Nothing but the lines from the one with "Click the post's" through the end of the listing should be reproduced, each exactly and with pictures omitted.

*** Exercise input ***

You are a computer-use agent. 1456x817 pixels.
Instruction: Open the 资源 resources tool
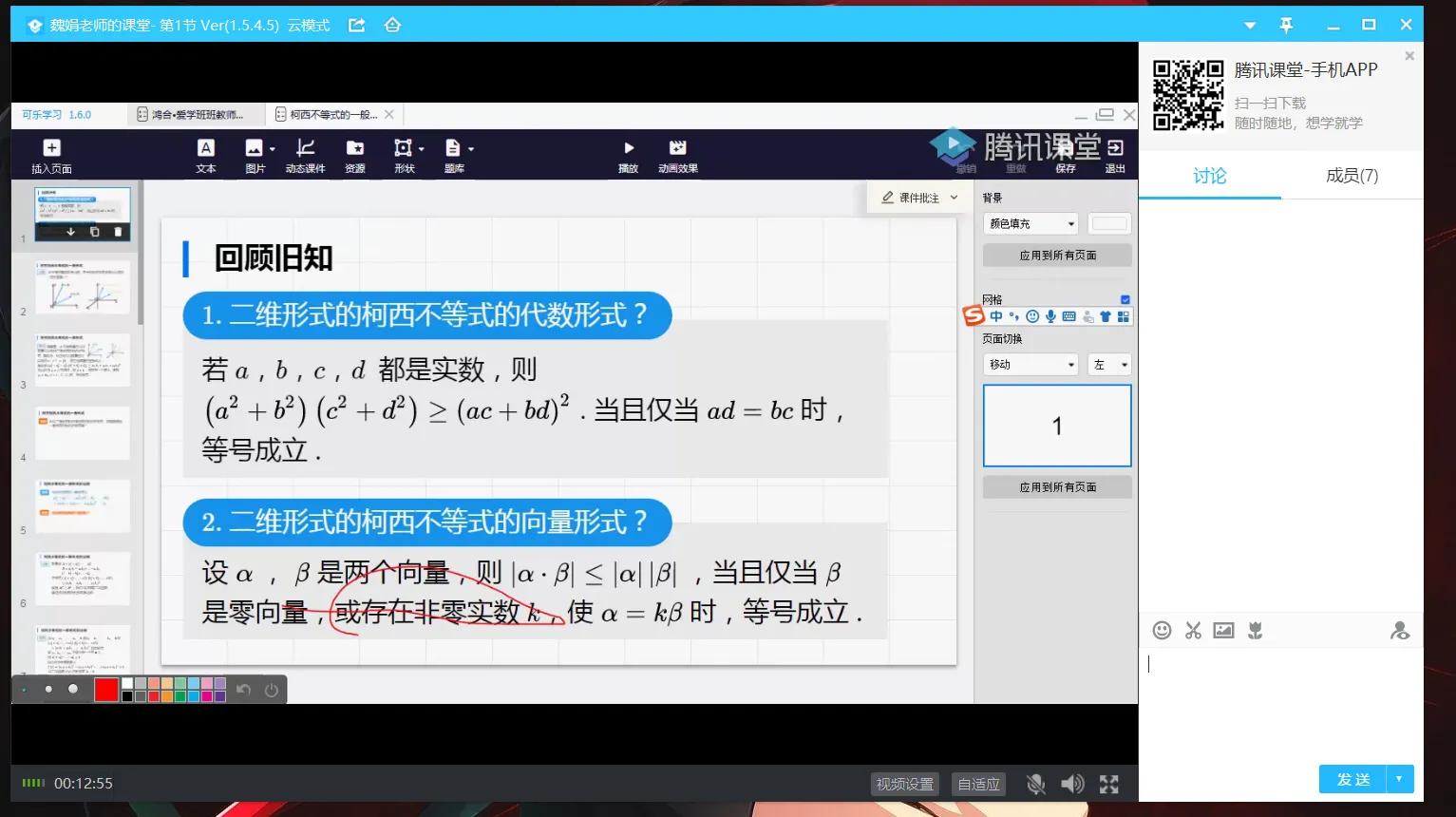click(x=354, y=154)
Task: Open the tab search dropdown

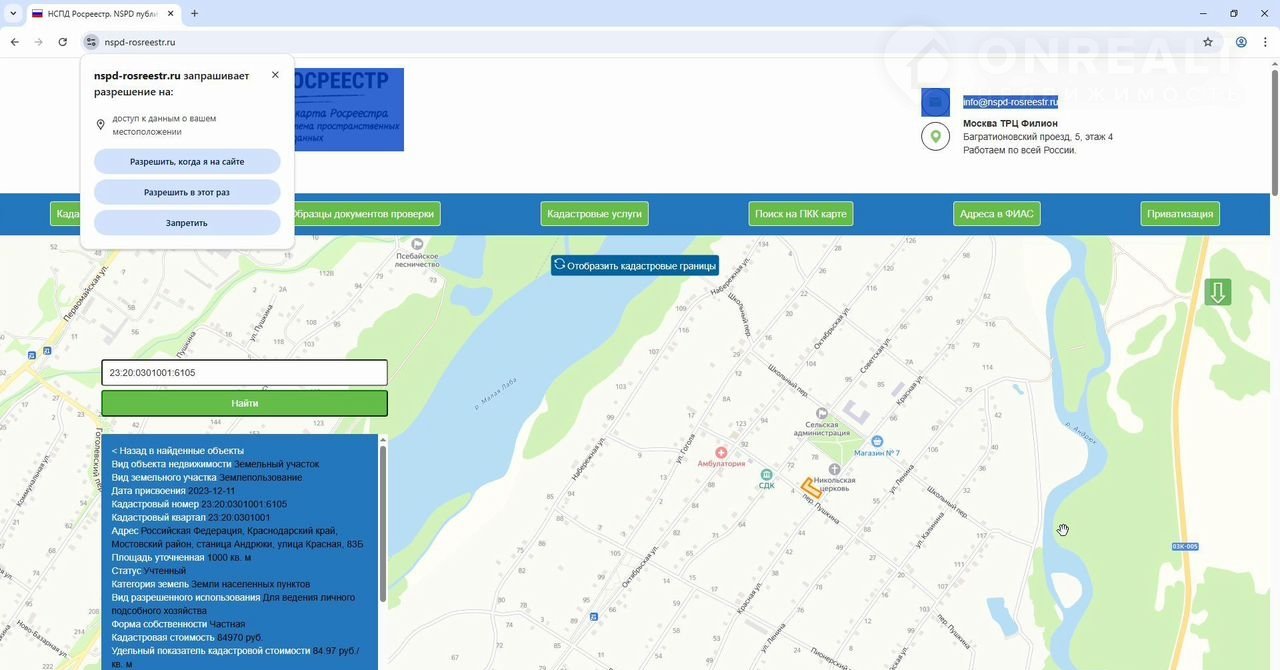Action: pos(13,14)
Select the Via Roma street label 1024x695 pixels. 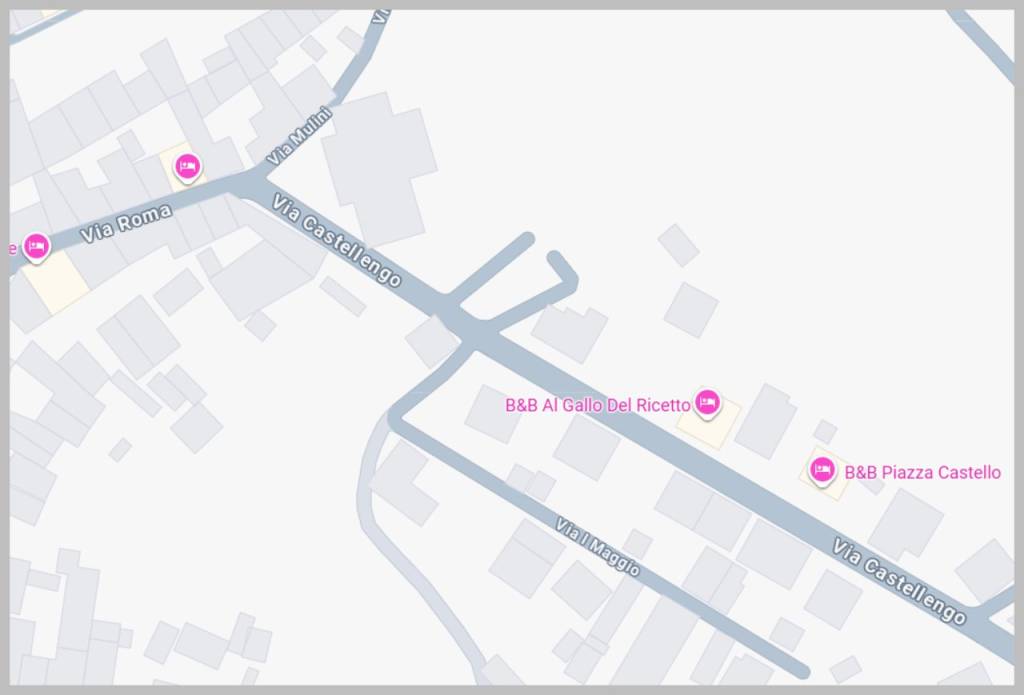[x=126, y=223]
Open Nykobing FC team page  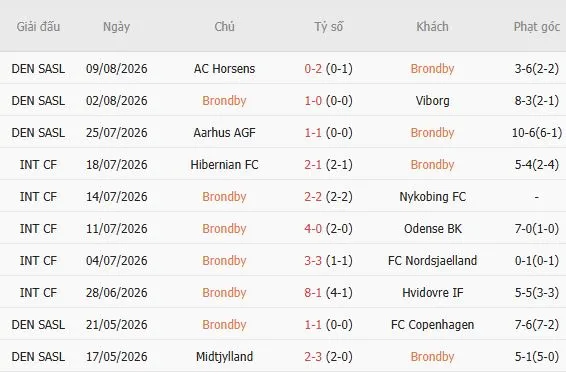[432, 197]
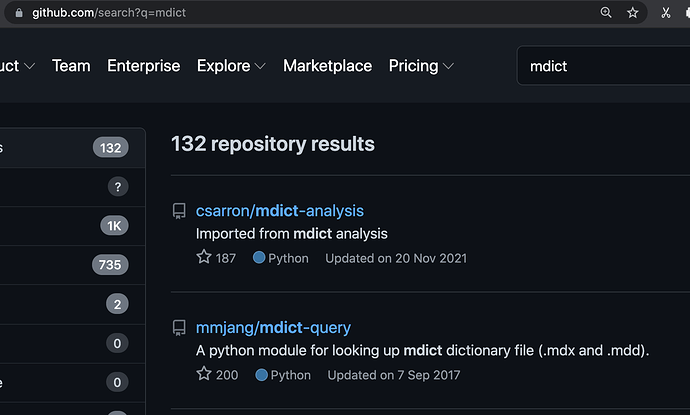Click the scissors extension icon
Viewport: 690px width, 415px height.
coord(666,13)
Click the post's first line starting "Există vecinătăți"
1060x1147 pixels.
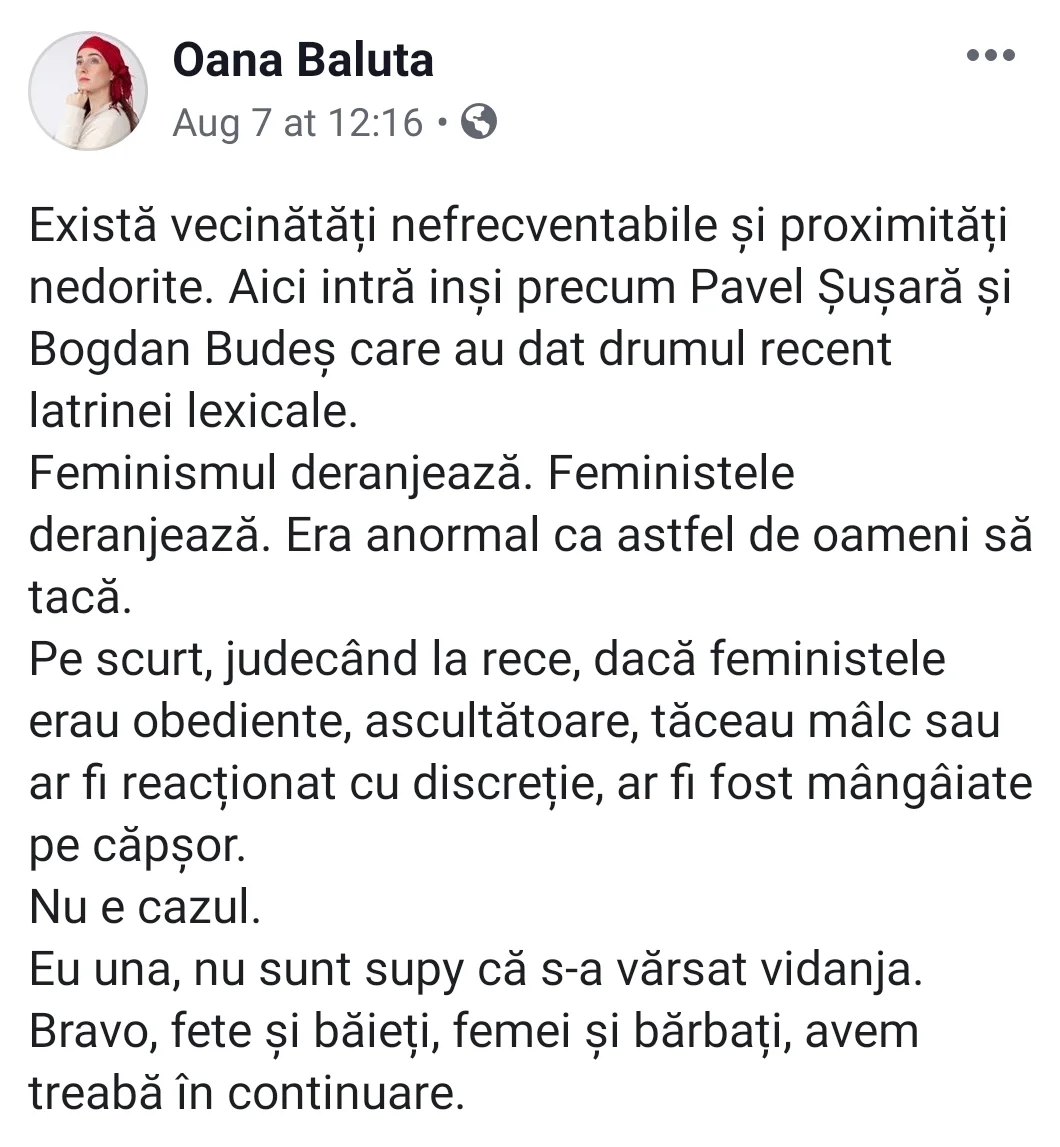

***

**Solution for this task:**
Click the post's first line starting "Există vecinătăți"
1060x1147 pixels.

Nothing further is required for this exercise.